Respiratory symptoms predict accelerated lung function decline, COPD development & radiological changes among smokers without COPD.1,2 We hypothesised CAT scores would be higher among young adult smokers with accelerated decline in FEV1.

Methods

The Early COPD cohort (NCT03480347) is a multicentre, prospective study of smokers aged 30-45 years with >10 pack years history & FEV1?80% predicted. FEV1 decline (ml/yr) was estimated using random effects linear regression. The relationship between baseline CAT score & accelerated (>60ml/yr) vs. non-accelerated (<60ml/yr) FEV1 decline was tested using the Mann-Whitney U test.

Results

368 participants (59% male, median age 38 years). Median follow-up time: 32 months (Interquartile range: 24.2 to 41.5).

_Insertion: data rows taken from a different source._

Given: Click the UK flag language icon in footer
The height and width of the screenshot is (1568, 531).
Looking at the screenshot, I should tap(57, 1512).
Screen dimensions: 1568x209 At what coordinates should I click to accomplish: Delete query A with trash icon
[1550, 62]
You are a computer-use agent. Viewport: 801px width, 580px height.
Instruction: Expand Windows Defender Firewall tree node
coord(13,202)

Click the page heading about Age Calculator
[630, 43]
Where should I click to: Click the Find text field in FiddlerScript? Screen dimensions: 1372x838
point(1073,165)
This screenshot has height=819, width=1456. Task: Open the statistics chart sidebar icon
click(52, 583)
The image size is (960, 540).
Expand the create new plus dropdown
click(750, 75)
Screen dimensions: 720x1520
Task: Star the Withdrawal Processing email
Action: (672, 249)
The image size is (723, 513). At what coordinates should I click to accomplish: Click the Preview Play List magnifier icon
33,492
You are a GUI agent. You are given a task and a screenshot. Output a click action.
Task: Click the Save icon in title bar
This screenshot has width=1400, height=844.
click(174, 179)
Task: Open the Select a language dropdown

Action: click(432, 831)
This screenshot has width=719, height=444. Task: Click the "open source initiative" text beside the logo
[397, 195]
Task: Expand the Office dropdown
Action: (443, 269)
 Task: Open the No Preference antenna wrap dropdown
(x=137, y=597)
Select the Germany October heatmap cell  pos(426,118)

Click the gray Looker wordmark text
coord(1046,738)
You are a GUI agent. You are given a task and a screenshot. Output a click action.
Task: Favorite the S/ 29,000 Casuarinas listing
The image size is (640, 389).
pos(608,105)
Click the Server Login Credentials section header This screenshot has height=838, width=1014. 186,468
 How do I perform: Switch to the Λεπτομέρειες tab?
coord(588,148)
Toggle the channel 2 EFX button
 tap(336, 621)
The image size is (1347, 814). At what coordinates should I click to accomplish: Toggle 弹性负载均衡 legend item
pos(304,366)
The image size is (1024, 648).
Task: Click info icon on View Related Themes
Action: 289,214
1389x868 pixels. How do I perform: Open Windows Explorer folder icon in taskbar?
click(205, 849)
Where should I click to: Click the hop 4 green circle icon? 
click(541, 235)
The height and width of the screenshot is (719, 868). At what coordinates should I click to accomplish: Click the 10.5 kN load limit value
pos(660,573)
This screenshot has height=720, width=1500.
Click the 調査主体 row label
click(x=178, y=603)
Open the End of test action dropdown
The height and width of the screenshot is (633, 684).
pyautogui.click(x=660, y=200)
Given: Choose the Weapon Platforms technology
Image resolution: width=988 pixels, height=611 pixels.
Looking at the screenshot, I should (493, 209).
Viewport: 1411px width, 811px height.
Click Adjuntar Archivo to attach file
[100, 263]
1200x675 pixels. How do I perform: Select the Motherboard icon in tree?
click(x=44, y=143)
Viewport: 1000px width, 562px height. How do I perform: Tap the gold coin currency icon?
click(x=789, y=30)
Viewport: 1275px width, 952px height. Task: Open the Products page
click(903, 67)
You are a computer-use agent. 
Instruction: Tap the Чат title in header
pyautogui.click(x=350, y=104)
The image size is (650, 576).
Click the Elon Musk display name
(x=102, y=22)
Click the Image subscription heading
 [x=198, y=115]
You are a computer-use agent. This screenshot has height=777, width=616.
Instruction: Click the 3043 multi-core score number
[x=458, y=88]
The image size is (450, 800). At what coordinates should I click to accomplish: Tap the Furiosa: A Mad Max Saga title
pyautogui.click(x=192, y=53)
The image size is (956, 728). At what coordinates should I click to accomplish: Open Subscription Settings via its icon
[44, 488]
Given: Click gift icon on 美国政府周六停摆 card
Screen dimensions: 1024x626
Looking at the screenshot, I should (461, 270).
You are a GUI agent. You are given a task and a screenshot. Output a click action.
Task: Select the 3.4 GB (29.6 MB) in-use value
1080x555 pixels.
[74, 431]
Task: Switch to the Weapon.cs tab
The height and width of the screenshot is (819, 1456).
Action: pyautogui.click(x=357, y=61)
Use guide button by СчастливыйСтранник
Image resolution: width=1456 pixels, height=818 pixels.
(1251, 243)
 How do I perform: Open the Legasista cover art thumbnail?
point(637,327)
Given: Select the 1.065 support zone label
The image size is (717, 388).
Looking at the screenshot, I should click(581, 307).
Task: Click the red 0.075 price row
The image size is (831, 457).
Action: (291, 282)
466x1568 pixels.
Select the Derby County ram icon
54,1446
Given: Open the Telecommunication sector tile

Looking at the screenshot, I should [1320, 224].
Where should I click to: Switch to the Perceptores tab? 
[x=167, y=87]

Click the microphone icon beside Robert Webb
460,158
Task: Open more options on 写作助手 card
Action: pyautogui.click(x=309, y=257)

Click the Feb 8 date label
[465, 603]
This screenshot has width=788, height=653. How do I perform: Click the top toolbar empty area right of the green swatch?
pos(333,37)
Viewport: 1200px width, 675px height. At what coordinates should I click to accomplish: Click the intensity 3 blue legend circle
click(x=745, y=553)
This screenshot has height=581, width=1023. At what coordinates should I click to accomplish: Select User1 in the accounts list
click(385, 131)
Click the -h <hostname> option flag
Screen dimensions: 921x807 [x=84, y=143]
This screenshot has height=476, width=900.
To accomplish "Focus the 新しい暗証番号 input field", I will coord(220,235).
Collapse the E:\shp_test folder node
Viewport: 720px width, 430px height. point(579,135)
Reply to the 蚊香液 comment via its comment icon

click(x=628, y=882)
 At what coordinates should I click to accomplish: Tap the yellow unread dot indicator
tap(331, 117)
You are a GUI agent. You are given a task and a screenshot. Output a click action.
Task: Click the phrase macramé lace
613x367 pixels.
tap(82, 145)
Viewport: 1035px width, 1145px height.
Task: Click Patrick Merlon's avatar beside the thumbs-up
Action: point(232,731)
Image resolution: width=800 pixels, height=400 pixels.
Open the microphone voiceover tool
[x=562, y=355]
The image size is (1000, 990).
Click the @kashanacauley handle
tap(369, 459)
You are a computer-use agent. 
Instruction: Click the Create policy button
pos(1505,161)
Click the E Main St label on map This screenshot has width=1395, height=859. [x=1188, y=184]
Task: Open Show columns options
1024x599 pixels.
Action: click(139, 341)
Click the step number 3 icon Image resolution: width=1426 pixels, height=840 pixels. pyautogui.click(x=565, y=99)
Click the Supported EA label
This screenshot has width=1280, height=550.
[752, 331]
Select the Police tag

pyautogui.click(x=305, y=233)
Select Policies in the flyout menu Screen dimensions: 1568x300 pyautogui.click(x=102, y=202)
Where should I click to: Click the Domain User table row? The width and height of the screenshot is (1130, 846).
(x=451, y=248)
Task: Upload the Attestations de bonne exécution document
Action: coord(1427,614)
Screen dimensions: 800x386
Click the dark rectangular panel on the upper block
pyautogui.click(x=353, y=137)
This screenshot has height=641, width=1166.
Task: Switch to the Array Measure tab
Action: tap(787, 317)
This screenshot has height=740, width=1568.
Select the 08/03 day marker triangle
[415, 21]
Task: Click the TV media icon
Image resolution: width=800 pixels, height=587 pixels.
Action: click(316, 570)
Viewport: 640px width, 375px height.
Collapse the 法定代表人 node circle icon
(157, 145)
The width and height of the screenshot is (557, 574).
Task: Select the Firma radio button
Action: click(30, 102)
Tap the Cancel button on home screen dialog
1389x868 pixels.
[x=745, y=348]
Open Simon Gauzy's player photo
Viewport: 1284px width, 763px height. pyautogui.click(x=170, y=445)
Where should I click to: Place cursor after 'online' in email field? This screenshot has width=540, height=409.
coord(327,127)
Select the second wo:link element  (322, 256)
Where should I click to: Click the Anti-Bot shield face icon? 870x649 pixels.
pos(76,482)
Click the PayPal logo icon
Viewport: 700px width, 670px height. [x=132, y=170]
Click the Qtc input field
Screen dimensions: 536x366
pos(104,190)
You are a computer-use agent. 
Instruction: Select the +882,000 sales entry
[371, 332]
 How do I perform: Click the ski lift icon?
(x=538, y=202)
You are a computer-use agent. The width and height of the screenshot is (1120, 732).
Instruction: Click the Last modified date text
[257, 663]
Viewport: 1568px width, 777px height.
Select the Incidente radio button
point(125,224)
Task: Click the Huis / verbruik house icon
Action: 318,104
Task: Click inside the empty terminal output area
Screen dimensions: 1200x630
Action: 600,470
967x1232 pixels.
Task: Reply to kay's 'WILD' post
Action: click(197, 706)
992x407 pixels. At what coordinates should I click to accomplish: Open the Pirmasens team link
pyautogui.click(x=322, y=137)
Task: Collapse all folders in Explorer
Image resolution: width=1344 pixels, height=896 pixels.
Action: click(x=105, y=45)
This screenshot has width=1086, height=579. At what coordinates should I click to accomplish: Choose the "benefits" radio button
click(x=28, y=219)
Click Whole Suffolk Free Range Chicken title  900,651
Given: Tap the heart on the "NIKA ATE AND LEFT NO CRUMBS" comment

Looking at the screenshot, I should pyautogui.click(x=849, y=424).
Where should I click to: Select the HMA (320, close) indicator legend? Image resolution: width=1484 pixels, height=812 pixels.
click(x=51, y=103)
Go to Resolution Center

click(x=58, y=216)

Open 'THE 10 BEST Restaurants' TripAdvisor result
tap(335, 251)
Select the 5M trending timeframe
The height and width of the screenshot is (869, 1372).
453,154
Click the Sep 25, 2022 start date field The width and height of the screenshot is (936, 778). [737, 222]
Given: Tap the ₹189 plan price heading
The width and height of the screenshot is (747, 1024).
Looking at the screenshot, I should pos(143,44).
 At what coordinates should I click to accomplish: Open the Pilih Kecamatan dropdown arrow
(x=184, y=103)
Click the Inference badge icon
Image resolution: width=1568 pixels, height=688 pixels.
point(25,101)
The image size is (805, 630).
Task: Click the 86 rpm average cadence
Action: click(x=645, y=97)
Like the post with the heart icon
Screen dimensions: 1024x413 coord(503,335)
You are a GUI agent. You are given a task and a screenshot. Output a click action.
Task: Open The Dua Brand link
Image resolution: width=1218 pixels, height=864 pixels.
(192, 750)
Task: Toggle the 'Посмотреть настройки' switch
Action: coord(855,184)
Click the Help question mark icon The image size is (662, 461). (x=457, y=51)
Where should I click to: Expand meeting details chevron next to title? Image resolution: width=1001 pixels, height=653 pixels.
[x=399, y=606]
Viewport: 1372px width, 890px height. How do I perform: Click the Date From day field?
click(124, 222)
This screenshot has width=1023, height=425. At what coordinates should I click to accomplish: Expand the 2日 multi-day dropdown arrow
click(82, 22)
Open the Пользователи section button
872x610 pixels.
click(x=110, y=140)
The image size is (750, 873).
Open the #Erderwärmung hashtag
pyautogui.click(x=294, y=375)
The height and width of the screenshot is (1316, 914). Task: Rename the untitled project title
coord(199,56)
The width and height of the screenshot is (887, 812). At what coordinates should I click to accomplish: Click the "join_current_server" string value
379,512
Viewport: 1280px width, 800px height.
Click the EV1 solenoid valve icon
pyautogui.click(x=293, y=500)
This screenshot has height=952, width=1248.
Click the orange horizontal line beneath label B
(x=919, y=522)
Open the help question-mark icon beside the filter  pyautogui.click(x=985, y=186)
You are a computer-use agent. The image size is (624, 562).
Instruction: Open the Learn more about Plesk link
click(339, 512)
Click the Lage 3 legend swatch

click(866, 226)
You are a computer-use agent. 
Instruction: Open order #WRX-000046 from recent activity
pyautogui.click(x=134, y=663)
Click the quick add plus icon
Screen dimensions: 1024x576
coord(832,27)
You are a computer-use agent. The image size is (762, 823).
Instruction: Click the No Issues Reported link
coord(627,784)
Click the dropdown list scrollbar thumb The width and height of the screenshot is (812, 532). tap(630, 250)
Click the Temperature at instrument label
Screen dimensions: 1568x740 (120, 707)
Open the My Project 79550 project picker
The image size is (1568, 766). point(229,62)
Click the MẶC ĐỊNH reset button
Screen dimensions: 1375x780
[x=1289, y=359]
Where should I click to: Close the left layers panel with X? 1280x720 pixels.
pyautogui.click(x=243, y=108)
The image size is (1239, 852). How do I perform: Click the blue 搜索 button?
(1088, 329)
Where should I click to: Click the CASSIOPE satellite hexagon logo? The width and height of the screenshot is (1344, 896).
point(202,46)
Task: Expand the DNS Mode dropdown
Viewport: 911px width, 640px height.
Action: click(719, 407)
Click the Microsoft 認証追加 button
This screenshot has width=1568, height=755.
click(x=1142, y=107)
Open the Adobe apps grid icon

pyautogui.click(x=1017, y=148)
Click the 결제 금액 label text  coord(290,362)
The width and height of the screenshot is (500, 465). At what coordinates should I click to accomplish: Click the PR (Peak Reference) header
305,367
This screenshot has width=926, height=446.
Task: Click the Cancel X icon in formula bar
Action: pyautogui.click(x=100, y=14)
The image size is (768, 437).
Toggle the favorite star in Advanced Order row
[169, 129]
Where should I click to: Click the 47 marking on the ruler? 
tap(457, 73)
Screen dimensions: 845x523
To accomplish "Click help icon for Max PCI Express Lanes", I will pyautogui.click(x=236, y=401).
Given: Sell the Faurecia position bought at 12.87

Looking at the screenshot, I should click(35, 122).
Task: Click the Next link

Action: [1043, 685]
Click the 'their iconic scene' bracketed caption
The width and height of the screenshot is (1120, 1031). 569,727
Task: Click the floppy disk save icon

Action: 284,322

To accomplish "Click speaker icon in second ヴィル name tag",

Mean FEV1 decline rate was -35.8ml/yr (95%CI:-45.2 to -27.1;P<0.001). The 103 (28%) participants with accelerated FEV1 decline had higher baseline CAT scores than those without: 12.1 (IQR 8-16) vs.10.4 (IQR 6-14);P=0.026). Mucus production (P<0.001) & activity limitation (P<0.01) was greater among those with accelerated FEV1 decline (Fig 1).

Discussion

Total CAT score was greater in those with accelerated lung function decline, relative to those without, driven by differences in mucus production & activity limitation.